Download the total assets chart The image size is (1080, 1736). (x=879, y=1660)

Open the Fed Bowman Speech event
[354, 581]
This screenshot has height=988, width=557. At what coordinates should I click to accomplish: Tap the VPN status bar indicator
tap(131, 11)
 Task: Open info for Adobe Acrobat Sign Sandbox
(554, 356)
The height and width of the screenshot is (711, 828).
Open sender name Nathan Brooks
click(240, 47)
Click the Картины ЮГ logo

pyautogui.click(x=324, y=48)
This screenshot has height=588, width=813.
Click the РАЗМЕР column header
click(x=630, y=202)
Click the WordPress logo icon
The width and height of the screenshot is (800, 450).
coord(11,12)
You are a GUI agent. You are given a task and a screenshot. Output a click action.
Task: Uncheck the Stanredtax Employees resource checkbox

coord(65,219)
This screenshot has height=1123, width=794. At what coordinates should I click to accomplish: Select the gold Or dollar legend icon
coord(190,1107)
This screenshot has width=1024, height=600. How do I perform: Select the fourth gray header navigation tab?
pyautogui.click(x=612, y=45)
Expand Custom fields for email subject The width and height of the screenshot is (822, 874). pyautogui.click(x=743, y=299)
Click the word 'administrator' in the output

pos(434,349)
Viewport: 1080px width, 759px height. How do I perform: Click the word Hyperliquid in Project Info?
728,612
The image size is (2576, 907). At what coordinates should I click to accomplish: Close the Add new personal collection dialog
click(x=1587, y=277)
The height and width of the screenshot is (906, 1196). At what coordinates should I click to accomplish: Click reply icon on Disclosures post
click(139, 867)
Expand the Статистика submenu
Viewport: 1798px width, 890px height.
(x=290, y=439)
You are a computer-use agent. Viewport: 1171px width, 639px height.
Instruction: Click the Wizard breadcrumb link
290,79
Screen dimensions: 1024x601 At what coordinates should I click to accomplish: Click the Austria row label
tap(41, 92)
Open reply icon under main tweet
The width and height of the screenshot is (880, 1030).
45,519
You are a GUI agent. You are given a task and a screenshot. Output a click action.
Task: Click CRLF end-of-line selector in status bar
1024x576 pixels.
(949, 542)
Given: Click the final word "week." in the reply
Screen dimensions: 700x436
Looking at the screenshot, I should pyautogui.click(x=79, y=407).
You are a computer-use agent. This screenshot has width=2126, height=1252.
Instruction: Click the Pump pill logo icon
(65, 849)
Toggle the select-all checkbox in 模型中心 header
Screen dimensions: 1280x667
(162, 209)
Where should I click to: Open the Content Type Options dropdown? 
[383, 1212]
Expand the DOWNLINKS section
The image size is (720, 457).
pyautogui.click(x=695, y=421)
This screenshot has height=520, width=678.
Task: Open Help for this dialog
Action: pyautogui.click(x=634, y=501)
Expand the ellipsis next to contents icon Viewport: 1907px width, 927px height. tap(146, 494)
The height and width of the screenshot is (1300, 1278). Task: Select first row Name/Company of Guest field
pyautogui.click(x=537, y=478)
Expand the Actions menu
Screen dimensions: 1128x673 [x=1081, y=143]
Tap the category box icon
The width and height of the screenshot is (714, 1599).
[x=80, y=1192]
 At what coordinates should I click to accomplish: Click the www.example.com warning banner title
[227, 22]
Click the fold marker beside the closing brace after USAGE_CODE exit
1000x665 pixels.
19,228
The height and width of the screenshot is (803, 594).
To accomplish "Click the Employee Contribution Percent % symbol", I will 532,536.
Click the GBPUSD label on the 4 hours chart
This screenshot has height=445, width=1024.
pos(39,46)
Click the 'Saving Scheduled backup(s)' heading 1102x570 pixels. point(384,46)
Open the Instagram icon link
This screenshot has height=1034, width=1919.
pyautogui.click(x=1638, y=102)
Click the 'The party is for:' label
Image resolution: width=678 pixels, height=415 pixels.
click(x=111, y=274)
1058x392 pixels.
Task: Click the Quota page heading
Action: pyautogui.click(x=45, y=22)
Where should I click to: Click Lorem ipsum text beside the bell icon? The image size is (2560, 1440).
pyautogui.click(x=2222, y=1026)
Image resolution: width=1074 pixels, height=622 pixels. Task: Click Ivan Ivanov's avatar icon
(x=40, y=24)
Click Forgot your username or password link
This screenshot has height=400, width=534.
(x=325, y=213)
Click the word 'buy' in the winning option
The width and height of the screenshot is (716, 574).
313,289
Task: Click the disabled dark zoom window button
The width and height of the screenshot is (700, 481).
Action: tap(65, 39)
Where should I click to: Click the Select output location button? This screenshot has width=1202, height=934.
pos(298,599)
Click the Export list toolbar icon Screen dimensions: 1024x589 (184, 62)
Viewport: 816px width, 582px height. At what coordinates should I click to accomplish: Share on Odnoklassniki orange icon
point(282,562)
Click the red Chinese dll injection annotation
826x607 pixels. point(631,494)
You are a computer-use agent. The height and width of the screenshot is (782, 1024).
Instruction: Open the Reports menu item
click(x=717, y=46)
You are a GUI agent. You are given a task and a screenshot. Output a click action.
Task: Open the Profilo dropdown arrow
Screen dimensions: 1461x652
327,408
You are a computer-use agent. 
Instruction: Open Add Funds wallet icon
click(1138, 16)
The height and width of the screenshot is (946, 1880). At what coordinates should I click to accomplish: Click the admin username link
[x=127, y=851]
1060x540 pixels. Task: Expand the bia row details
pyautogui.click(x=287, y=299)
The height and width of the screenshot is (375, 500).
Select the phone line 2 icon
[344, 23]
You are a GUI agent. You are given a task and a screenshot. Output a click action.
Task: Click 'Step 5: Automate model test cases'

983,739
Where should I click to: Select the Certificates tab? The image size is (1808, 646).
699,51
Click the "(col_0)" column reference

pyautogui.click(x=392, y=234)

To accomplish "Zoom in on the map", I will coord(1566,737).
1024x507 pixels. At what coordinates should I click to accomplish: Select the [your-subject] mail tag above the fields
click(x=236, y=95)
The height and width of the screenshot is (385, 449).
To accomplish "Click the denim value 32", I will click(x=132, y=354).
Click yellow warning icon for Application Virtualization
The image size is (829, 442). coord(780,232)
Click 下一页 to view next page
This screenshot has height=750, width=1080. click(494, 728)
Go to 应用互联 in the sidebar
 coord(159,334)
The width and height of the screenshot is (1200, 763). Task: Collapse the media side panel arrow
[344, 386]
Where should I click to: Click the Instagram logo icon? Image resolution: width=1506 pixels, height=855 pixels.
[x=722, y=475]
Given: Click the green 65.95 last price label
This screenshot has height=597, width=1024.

━━━━━━━━━━━━━━━━━━━━

* What to work on *
All the data above should be restated in full, exactly.

* Solution to this problem *
Download the total assets chart The image size is (1080, 1736). (x=879, y=1660)

Open the Fed Bowman Speech event
[354, 581]
This screenshot has height=988, width=557. At what coordinates should I click to accomplish: Tap the VPN status bar indicator
tap(131, 11)
 Task: Open info for Adobe Acrobat Sign Sandbox
(554, 356)
The height and width of the screenshot is (711, 828).
Open sender name Nathan Brooks
click(240, 47)
Click the Картины ЮГ logo

pyautogui.click(x=324, y=48)
This screenshot has height=588, width=813.
Click the РАЗМЕР column header
click(x=630, y=202)
Click the WordPress logo icon
The width and height of the screenshot is (800, 450).
coord(11,12)
You are a GUI agent. You are given a task and a screenshot. Output a click action.
Task: Uncheck the Stanredtax Employees resource checkbox

coord(65,219)
This screenshot has height=1123, width=794. At what coordinates should I click to accomplish: Select the gold Or dollar legend icon
coord(190,1107)
This screenshot has width=1024, height=600. How do I perform: Select the fourth gray header navigation tab?
pyautogui.click(x=612, y=45)
Expand Custom fields for email subject The width and height of the screenshot is (822, 874). pyautogui.click(x=743, y=299)
Click the word 'administrator' in the output

pos(434,349)
Viewport: 1080px width, 759px height. How do I perform: Click the word Hyperliquid in Project Info?
728,612
The image size is (2576, 907). At what coordinates should I click to accomplish: Close the Add new personal collection dialog
click(x=1587, y=277)
The height and width of the screenshot is (906, 1196). At what coordinates should I click to accomplish: Click reply icon on Disclosures post
click(139, 867)
Expand the Статистика submenu
Viewport: 1798px width, 890px height.
(x=290, y=439)
You are a computer-use agent. Viewport: 1171px width, 639px height.
Instruction: Click the Wizard breadcrumb link
290,79
Screen dimensions: 1024x601 At what coordinates should I click to accomplish: Click the Austria row label
tap(41, 92)
Open reply icon under main tweet
The width and height of the screenshot is (880, 1030).
45,519
You are a GUI agent. You are given a task and a screenshot. Output a click action.
Task: Click CRLF end-of-line selector in status bar
1024x576 pixels.
(949, 542)
Given: Click the final word "week." in the reply
Screen dimensions: 700x436
Looking at the screenshot, I should pyautogui.click(x=79, y=407).
You are a computer-use agent. This screenshot has width=2126, height=1252.
Instruction: Click the Pump pill logo icon
(65, 849)
Toggle the select-all checkbox in 模型中心 header
Screen dimensions: 1280x667
(162, 209)
Where should I click to: Open the Content Type Options dropdown? 
[383, 1212]
Expand the DOWNLINKS section
The image size is (720, 457).
pyautogui.click(x=695, y=421)
This screenshot has height=520, width=678.
Task: Open Help for this dialog
Action: pyautogui.click(x=634, y=501)
Expand the ellipsis next to contents icon Viewport: 1907px width, 927px height. tap(146, 494)
The height and width of the screenshot is (1300, 1278). Task: Select first row Name/Company of Guest field
pyautogui.click(x=537, y=478)
Expand the Actions menu
Screen dimensions: 1128x673 [x=1081, y=143]
Tap the category box icon
The width and height of the screenshot is (714, 1599).
[x=80, y=1192]
 At what coordinates should I click to accomplish: Click the www.example.com warning banner title
[227, 22]
Click the fold marker beside the closing brace after USAGE_CODE exit
1000x665 pixels.
19,228
The height and width of the screenshot is (803, 594).
To accomplish "Click the Employee Contribution Percent % symbol", I will 532,536.
Click the GBPUSD label on the 4 hours chart
This screenshot has height=445, width=1024.
pos(39,46)
Click the 'Saving Scheduled backup(s)' heading 1102x570 pixels. point(384,46)
Open the Instagram icon link
This screenshot has height=1034, width=1919.
pyautogui.click(x=1638, y=102)
Click the 'The party is for:' label
Image resolution: width=678 pixels, height=415 pixels.
click(x=111, y=274)
1058x392 pixels.
Task: Click the Quota page heading
Action: pyautogui.click(x=45, y=22)
Where should I click to: Click Lorem ipsum text beside the bell icon? The image size is (2560, 1440).
pyautogui.click(x=2222, y=1026)
Image resolution: width=1074 pixels, height=622 pixels. Task: Click Ivan Ivanov's avatar icon
(x=40, y=24)
Click Forgot your username or password link
This screenshot has height=400, width=534.
(x=325, y=213)
Click the word 'buy' in the winning option
The width and height of the screenshot is (716, 574).
313,289
Task: Click the disabled dark zoom window button
The width and height of the screenshot is (700, 481).
Action: tap(65, 39)
Where should I click to: Click the Select output location button? This screenshot has width=1202, height=934.
pos(298,599)
Click the Export list toolbar icon Screen dimensions: 1024x589 (184, 62)
Viewport: 816px width, 582px height. At what coordinates should I click to accomplish: Share on Odnoklassniki orange icon
point(282,562)
Click the red Chinese dll injection annotation
826x607 pixels. point(631,494)
You are a computer-use agent. The height and width of the screenshot is (782, 1024).
Instruction: Open the Reports menu item
click(x=717, y=46)
You are a GUI agent. You are given a task and a screenshot. Output a click action.
Task: Open the Profilo dropdown arrow
Screen dimensions: 1461x652
327,408
You are a computer-use agent. 
Instruction: Open Add Funds wallet icon
click(1138, 16)
The height and width of the screenshot is (946, 1880). At what coordinates should I click to accomplish: Click the admin username link
[x=127, y=851]
1060x540 pixels. Task: Expand the bia row details
pyautogui.click(x=287, y=299)
The height and width of the screenshot is (375, 500).
Select the phone line 2 icon
[344, 23]
You are a GUI agent. You are given a task and a screenshot. Output a click action.
Task: Click 'Step 5: Automate model test cases'

983,739
Where should I click to: Select the Certificates tab? The image size is (1808, 646).
699,51
Click the "(col_0)" column reference

pyautogui.click(x=392, y=234)

To accomplish "Zoom in on the map", I will coord(1566,737).
1024x507 pixels. At what coordinates should I click to accomplish: Select the [your-subject] mail tag above the fields
click(x=236, y=95)
The height and width of the screenshot is (385, 449).
To accomplish "Click the denim value 32", I will click(x=132, y=354).
Click yellow warning icon for Application Virtualization
The image size is (829, 442). coord(780,232)
Click 下一页 to view next page
This screenshot has height=750, width=1080. click(494, 728)
Go to 应用互联 in the sidebar
 coord(159,334)
The width and height of the screenshot is (1200, 763). Task: Collapse the media side panel arrow
[344, 386]
Where should I click to: Click the Instagram logo icon? Image resolution: width=1506 pixels, height=855 pixels.
[x=722, y=475]
Given: Click the green 65.95 last price label
This screenshot has height=597, width=1024.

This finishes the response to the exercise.